Monday, November 10, 2014

A needful defense


From: vaproto@optonline.net

To all:

Yesterday I had one of those "moments" in which one sees rather clearly a great issue which is seldom addressed by those who defend the South and her heritage. As I was speaking to one of the ladies at my club, she opined that had the South prevailed in the "Civil War" (sic), slavery would still exist! Of course, I did the best to counter this, especially noting that it was the South who had — before the rise of radical abolitionism in the North — a preponderance of emancipation groups, the North either being uninterested in the matter or preferring the profit it gained from the Triangle trade. I also pointed out the nature of that trade and which section of the country ran it.
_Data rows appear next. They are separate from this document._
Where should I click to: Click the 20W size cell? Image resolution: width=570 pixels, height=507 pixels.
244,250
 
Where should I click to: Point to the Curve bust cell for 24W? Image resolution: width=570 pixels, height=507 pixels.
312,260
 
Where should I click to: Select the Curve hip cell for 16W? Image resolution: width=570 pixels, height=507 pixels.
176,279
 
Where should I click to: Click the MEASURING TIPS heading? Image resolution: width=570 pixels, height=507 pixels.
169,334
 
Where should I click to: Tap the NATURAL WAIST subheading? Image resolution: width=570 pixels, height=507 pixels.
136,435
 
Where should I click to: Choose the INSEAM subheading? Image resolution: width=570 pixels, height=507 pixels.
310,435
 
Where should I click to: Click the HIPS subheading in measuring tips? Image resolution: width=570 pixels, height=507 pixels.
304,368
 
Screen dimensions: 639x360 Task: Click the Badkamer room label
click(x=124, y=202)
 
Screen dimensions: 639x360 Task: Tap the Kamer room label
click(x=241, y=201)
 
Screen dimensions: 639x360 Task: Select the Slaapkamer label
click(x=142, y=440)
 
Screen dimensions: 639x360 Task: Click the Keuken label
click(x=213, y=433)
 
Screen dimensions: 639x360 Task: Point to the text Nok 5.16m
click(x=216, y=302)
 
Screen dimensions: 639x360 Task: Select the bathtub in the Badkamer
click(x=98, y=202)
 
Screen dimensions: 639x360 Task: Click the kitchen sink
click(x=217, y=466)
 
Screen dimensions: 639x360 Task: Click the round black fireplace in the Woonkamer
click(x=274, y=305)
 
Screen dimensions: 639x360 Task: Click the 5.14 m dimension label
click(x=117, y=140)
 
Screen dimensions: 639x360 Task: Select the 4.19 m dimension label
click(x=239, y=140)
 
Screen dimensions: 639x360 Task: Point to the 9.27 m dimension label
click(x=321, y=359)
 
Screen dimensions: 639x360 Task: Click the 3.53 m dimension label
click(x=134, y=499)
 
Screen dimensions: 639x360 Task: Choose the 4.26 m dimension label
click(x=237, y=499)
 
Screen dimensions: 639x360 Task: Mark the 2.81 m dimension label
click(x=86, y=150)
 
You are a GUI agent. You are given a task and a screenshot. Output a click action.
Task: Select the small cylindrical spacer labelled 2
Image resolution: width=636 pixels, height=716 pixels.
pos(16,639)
But, as you all know too well, any response to such a complex subject often loses its force simply because it is itself too complex for the person you are trying to inform to grasp. Then I remembered a movie from years ago about what would have happened had the South won its war. I believe that a "promo shot" showed astronauts landing on the moon and placing on that body (of all things!) the battle flag! In that film, naturally, slavery was still around as a sort of skeleton at the banquet.

We MUST counter and defeat the idea not just that slavery was the reason for the war, but that had the South won the war, slavery would still be with us. And while it is very useful to show the anti-black bias of the North (the idea of the honorable and Christian Yankee going to war to free his black brothers is not only wrong but somewhat nauseating!) what we need to do is concentrate on the South's efforts to end slavery while making such plans as would be needed to transition blacks from servitude to freedom. It is obvious that had emancipation   been permitted to proceed in the South, our present race relations would be far different than they are at present — something else that testifies on our behalf.

As long as the idea that slavery would have remained had the South triumphed, we will make little headway in our efforts to bring to light the crimes committed against the people of the South and what that all means for us today. There is an underlying attitude among those who take any interest at all in this subject (and who are not with us) that whatever was inflicted on the South was deserved not only because slavery existed there but because it would have continued to exist had not the North won the war.